Pertanian menandakan hidup matinya sebuah negeri. Keadaan pertanian Indonesia dalam arti luas sekarang ini kentara mengindikasikan pemerintah sedang mencari mati.
Sejak 1998 krisis pertanian ditandai berbagai masalahnya yang melilit nasib petani, peternak, dan nelayan, meluasnya kerusakan sumber daya alam, dan buruknya kebijakan sosial ekonomi pertanian adalah ironi yang menjatuhkan harga diri, merusak, dan memperlemah kedaulatan bangsa.
Impor hortikultura, impor beras, impor sapi, impor bawang, dan kekacauan impor kedelai terakhir ini adalah wujud krisis pertanian yang menjadi-jadi. Semuanya adalah dampak yang dituai dari sembrononya pemimpin negeri mengelola bumi pertiwi. Modal tanah subur, lautan luas, kelimpahan sumber daya alam tidak diimbangi rasa syukur, tidak dijiwai mental bangga dan kebijakan utama dari para pemimpin untuk sampai tetes darah terakhir melindungi tanah, air, udara, dan merawat sumberdaya Indonesia sebagai negara berharga di Khatulistiwa. Para pemimpin negeri lebih senang menjual warisan leluhur daripada merawat Indonesia sebagai negeri agraris.
Bertambah miris lagi hari-hari ini mendengar kabar selama sepuluh tahun terakhir jumlah keluarga petani susut 5,04 juta keluarga dalam hitungan Badan Pusat Statistik. Kalau satu keluarga beranggota empat manusia, maka kira-kira ada dua puluh juta manusia yang tidak lagi tertarik mengolah bumi. Salah urus pertanian sangat parah terjadi, sehingga sektor utama negeri ini tak lagi menarik hati dan serasa patut dijauhi.

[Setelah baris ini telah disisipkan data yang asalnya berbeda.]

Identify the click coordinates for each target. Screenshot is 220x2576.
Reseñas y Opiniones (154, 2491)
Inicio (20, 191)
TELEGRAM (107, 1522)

Sayangnya keadaan gawat darurat yang demikian tidak pernah ditangani secara radikal dan militan dengan kebijakan mendasar, komprehensif, dan fundamental dari negara. Yang ada adalah kebijakan tambal sulam, kebijakan abal-abal, yang selalu salah berulang-ulang. Dulu pernah kesulitan kedelai, sekarang terjadi lagi kedelai mahal sekali.Beberapa tahun lalu kekurangan daging sapi, sekarang harga daging melambung tinggi tak bisa diatasi, sementara sapi-sapi rakyat dihargai tak sebanding harga daging impor. Lebih parah hancurnya sektor pertanian ditambahi bobroknya tubuh kementrian bersangkutan yang terjerat skandal korupsi. Sementara menteri yang gagal memimpin macam terakhir ini terus dipercayai oleh pemimpin tertinggi. Lengkaplah sembrononya.
Maju Mundur Kebijakan Pertanian
Pada masa Kementrian Pertanian dipimpin oleh Anton Apriyantono sebenarnya cercah-cercah harapan kemajuan pertanian mulai dibangun. Meski tentu juga punya kelemahan, tetapi sebagai menteri Anton Apriyantono pada masanya dengan tegas menolak pola-pola kebijakan dan pelaksanaan impor barang pertanian dan berusaha memperbaiki serta mengangkat harga diri petani dalam negeri.
Anton Apriyantono berani menolak impor sapi, sehingga iklim berternak sapi di tingkat petani periode 2005-2008 sangat bergairah karena harganya stabil tinggi. Tapi sayang karena keberaniannya ini Anton Apriyantono diganti dengan menteri separtai yang haluan kebijakannya jauh berbeda. Apalagi pada 2009 saat kunjungan ke Australia, SBY berkompromi untuk membuka lebar pintu impor sapi dari Australia sehingga pada saat itu jatuhlah harga sapi lokal. Tahun 2009-2011 harga sapi petani hancur-hancuran. Di tingkat petani kecil pedesaan hal itu sangat melemahkan semangat.
Fenomena di atas patut diresapi. Bagaimana negara mendorong iklim pertanian yang baik dan membela pertanian ternyata melahirkan situasi desa yang bersemangat. Sebaliknya kebijakan negara yang meninggalkan rakyat petani di pedesaan dan mengalihkan perhatian kepada impor selalu membuat negeri ini mengalami impotensi untuk berdaulat dan berharga diri. Pola-pola kebijakan tambal sulam menjadikan negara kelihatan tidak punya platform yang utuh di bidang pertanian dan tak punya kewibawaan.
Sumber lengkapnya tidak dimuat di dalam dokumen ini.